John Pottow: As I noted in the previous post, the proper amount of circumspection is all well and good, but my question relates primarily to how well we should trust the estimates concerning the magnitude of the impact of medical debt on bankruptcy. Being circumspect about your data and methods is fine and appropriate --- but the question remains: what do the estimates tell us about the "true" relationship?

Directed to nobody in particular: surprisingly little of this discussion seems aimed at figuring out how much we should trust these estimates to guide policy decisions.

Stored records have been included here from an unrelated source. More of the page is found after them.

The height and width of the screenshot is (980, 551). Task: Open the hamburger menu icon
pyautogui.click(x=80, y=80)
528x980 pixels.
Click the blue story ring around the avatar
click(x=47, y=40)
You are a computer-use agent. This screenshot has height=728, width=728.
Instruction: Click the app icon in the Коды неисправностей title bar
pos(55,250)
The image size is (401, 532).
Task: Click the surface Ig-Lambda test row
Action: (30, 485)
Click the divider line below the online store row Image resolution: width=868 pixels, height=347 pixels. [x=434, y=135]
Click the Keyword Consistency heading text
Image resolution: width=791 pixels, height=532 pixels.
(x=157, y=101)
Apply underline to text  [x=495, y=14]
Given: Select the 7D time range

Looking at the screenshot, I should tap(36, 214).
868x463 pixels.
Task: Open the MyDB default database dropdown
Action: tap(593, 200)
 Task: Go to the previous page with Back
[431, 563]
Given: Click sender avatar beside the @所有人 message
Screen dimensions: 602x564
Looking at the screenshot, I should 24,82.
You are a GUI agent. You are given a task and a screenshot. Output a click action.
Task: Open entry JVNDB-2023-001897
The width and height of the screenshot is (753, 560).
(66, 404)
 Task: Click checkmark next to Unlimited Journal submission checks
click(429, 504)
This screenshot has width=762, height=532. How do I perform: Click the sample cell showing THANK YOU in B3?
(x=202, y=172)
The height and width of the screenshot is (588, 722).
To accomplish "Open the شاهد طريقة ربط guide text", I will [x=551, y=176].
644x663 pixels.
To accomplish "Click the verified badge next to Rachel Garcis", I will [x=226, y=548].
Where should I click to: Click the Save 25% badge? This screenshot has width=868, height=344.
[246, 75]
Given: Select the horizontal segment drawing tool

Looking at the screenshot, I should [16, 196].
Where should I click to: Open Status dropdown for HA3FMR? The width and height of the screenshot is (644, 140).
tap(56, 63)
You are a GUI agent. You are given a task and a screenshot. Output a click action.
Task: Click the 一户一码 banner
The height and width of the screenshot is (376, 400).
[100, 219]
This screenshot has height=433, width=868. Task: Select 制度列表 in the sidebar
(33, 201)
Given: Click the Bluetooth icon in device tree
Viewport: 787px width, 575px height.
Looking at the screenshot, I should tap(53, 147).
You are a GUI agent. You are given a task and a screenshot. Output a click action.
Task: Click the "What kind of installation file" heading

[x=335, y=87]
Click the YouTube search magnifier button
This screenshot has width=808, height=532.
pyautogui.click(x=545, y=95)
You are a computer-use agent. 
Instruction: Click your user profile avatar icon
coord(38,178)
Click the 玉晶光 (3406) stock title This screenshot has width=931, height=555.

Josh, I guess my take is I would trust these data to a strong degree. I don't know what more you want than that. If it's a quantification, then my answer is 8. OK, more seriously, let's take the metric of the questionnaire response to reasons for filing bankruptcy. If a debtor checks "illness/injury" as a source for why she filed for bankruptcy, then I feel eminently comfortable saying that person's bankruptcy had a "medical cause" as a "true relationship." Various response bias considerations are addressed in the Warren et al. paper, and I find the discussions thereof persuasive (e.g., that debtors in the context of the instrument are unlikely to by lying given their candid answers to other personal questions). I don't have the Warren et al. paper in front of me anymore, but I'm pretty sure this one metric alone was about 25-30% of all respondents (i.e., about half of the so-called "medical bankruptcies"). Thus to answer your question about how reliable the methodology used in the paper is in gauging the "true" relationship, I would say that at least as regards to 25-30% of bankruptcies, very reliable indeed. I have little doubt that, as a lower bound, no fewer than 25-30% of bankruptcies have a "medical cause."

Also, I do not see these issues as unrelated. Circumspection is not just well and good, as you say (and you're right), it is in my view inextricably intertwined with the credibility of the researchers and hence the reliability of the data in capturing the "true" relationship. Authors who qualify their comments and engage in candid assessments of the limitations of their data accrue scholarly trust and increase the likelihood that they are selecting metrics that have high validity in capturing the underlying relationships.

I hope this helps. Also, one quick point: note that you too, despite the admonition in my very post to which you respond, are making the same conflation that I chastise the Op Ed for doing: this is not about the impact of medical DEBT on bankruptcy. This is about the incidence of medical CAUSES of bankruptcy (of which medical DEBT is a subset). The latter is a broader concern, and speaks more directly to the bad-agent debate well explored by other researchers.